## WHAT IS EXPECTED
Transcribe the listing below verbatim, omitting pictures.

## INPUT FOR THIS TASK
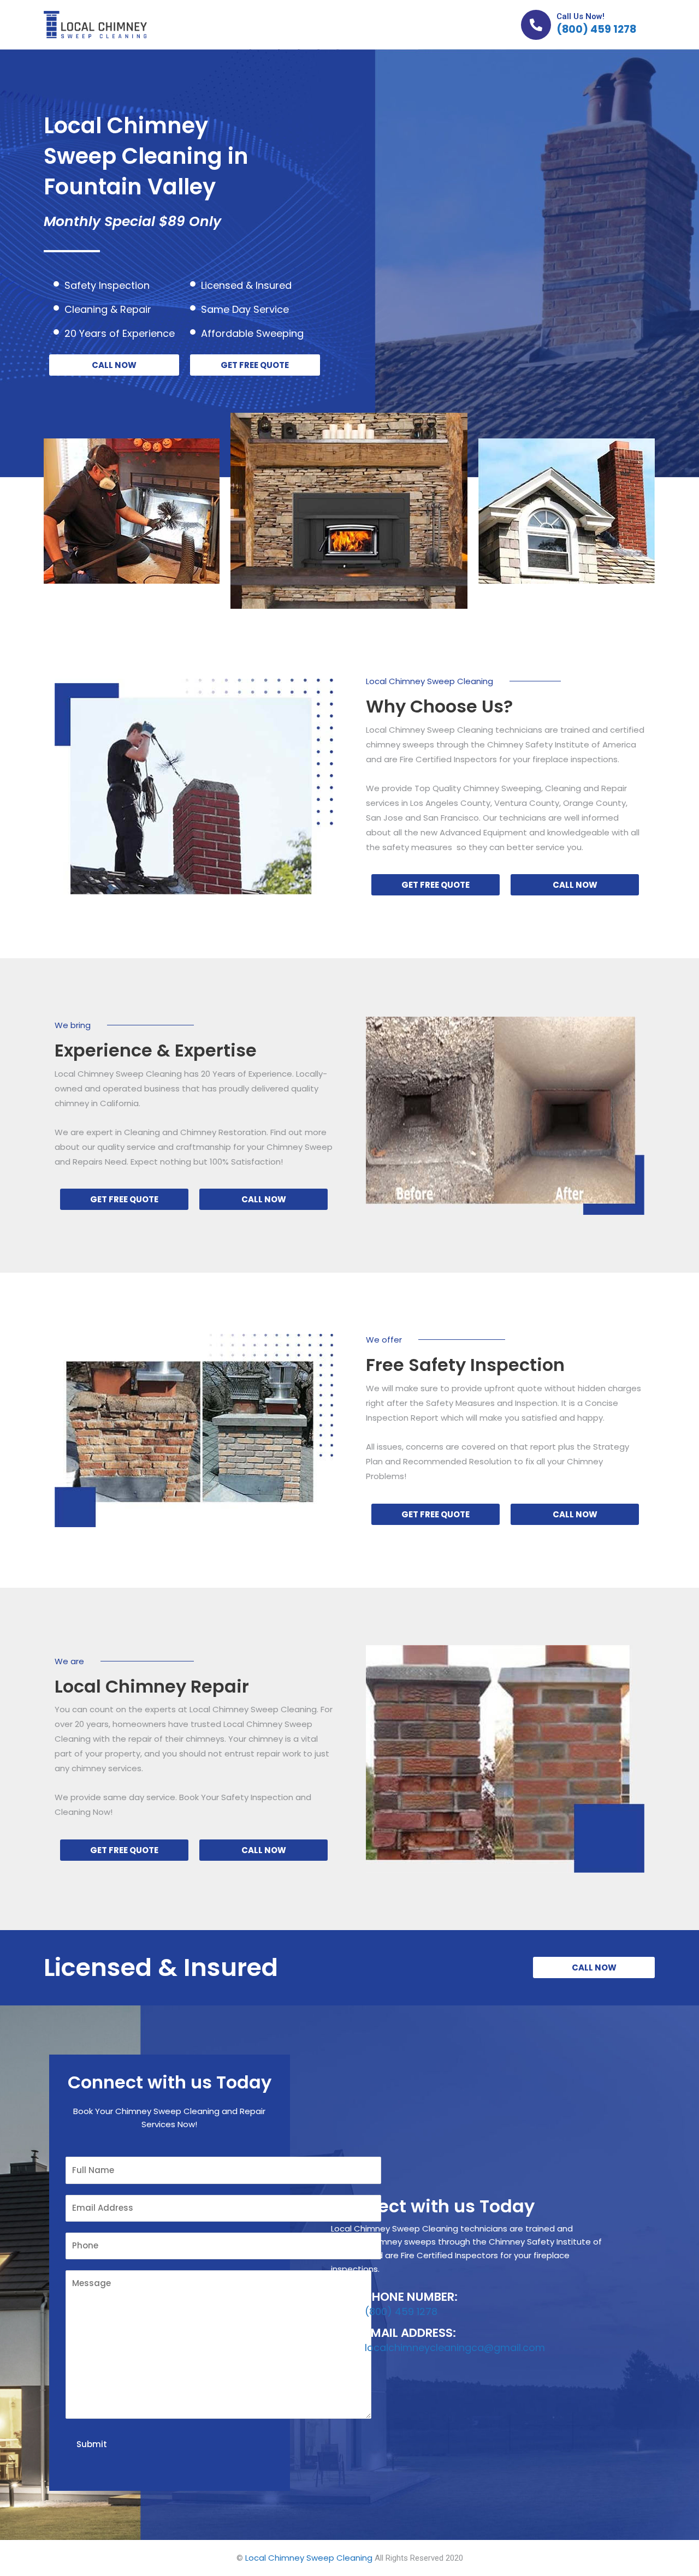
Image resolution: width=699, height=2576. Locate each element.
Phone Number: (411, 2296)
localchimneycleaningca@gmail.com (455, 2347)
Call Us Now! (580, 16)
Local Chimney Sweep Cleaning (308, 2557)
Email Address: (410, 2332)
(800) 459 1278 (596, 29)
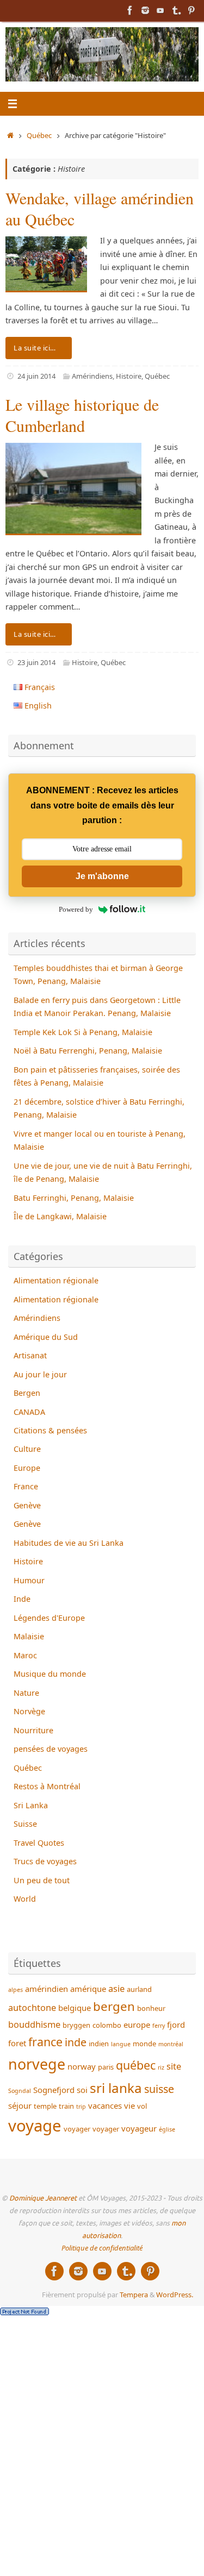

## SOLUTION
Image resolution: width=699, height=2576. Locate each element.
Phone Number: (411, 2296)
localchimneycleaningca@gmail.com (455, 2347)
Call Us Now! (580, 16)
Local Chimney Sweep Cleaning (308, 2557)
Email Address: (410, 2332)
(800) 459 1278 (596, 29)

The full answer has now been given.